» **Problems to solve**:
• a. Summarize the Barbie movie review in two sentences.
• b. Duplicate the part of the Barbie movie review between "You probably knew" and "on that stuff?", inclusive.

» **Text section**:
━━━━━━━━━━

This is long. Spoilers abound.
I
The movie is not, in any normal sense, a Barbie movie (like this or this or this or whatever). It is not a story of Barbie doing the kinds of things that Barbie does in stories. It is an endlessly postmodern and self-referential movie about Barbie, which is to say, about the Barbie franchise and its role in culture. Which is, at least plausibly, an interesting thing for a movie to be.
You probably knew all that already. But it does give us a baseline of "this movie kind of had to be political and discourse-y, one way or another." Or even, to be more specific: "to some large extent this movie had to be about feminism, explicitly, if it was going to exist at all." How could you talk meaningfully about Barbie's role in culture without touching on that stuff?
II
The evaluative TLDR:
Barbie is very ambitious, and in many places very fun. It is also deeply confused, and fragmented, about what it's trying to say and do. Often it raises genuinely interested problems/scenarios and then totally fails to address them, or else addresses them in ways that are incoherent. The text knows that it's doing this, and on several occasions kind of apologizes for it; a couple of times it more or less looks into the camera and says "sorry, we're not going to deal with this properly;" but, well, that's not a substitute for dealing with things properly.
There is also a streak of genuine political nastiness running through the film, in a place where the story really cannot afford it. It...doesn't match up, tonally or thematically, with some of the surrounding material. I have no background at all in cinematic stratigraphy, but I would be fascinated to learn about Barbie's editorial history, because I have the vague sense that a more-cogent (and more-interesting) story got hacked apart and then Frankensteined together into something much cheaper and worse.

━━━━━━━━━━

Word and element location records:
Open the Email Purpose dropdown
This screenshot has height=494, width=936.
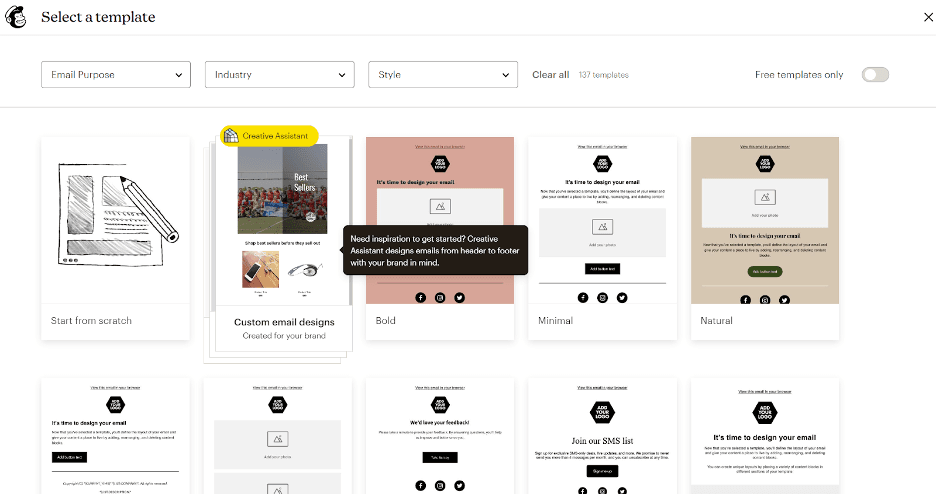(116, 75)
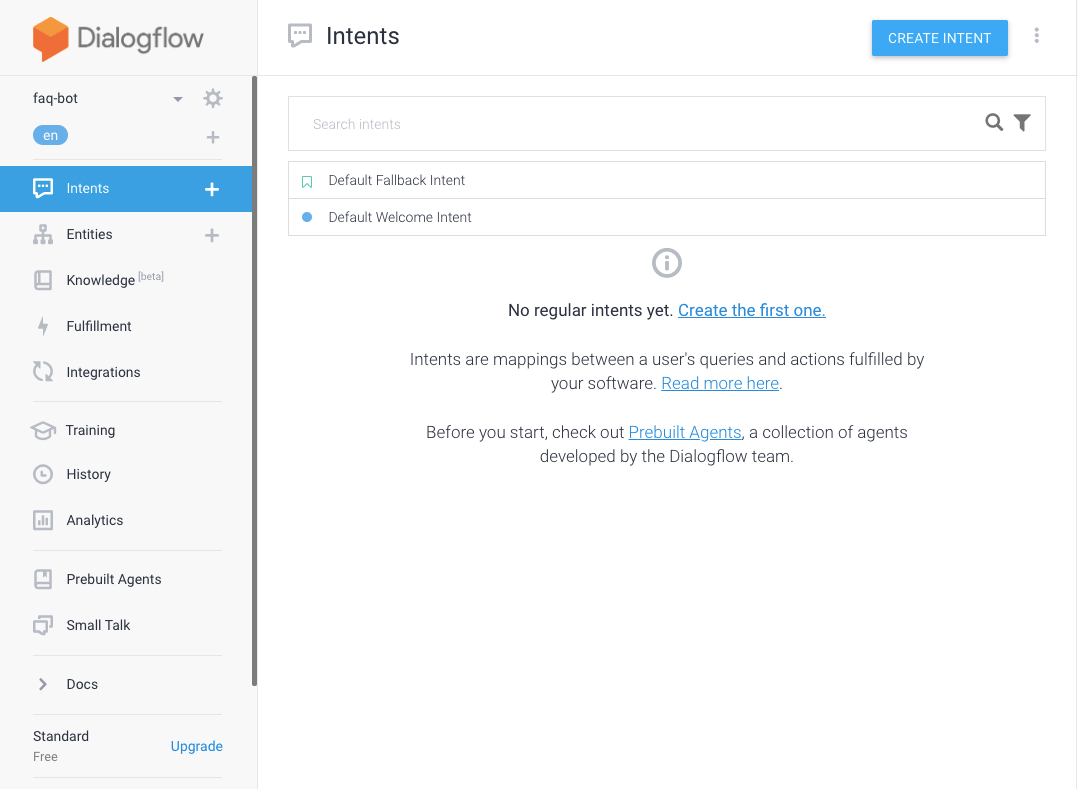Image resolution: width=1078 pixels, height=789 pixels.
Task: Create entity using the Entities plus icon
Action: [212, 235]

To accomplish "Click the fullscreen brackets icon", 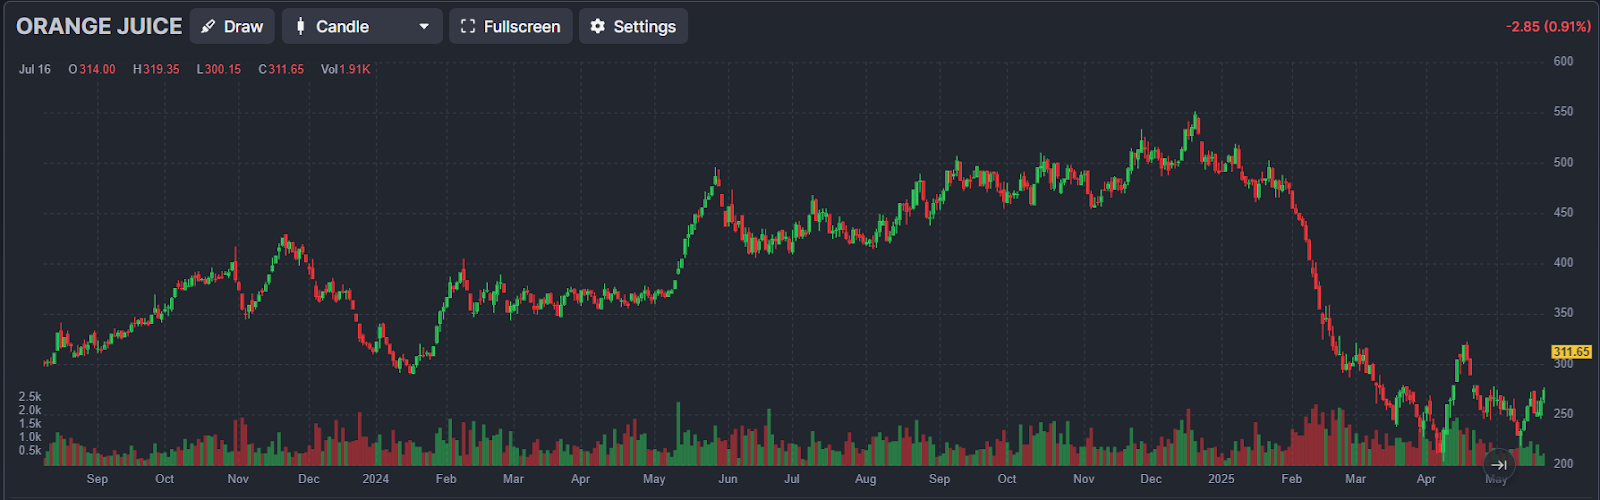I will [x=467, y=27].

━━━━━━━━━━

» **Answers to the tasks**:
• a. The review says the Barbie movie is not a typical Barbie story but a postmodern, self-referential film about the Barbie franchise and its role in culture, which meant it largely had to be about feminism explicitly. It judges the film ambitious and often fun but confused and fragmented, since it raises interesting problems without addressing them properly and contains a streak of political nastiness that clashes with the surrounding material.

• b.
You probably knew all that already. But it does give us a baseline of "this movie kind of had to be political and discourse-y, one way or another." Or even, to be more specific: "to some large extent this movie had to be about feminism, explicitly, if it was going to exist at all." How could you talk meaningfully about Barbie's role in culture without touching on that stuff?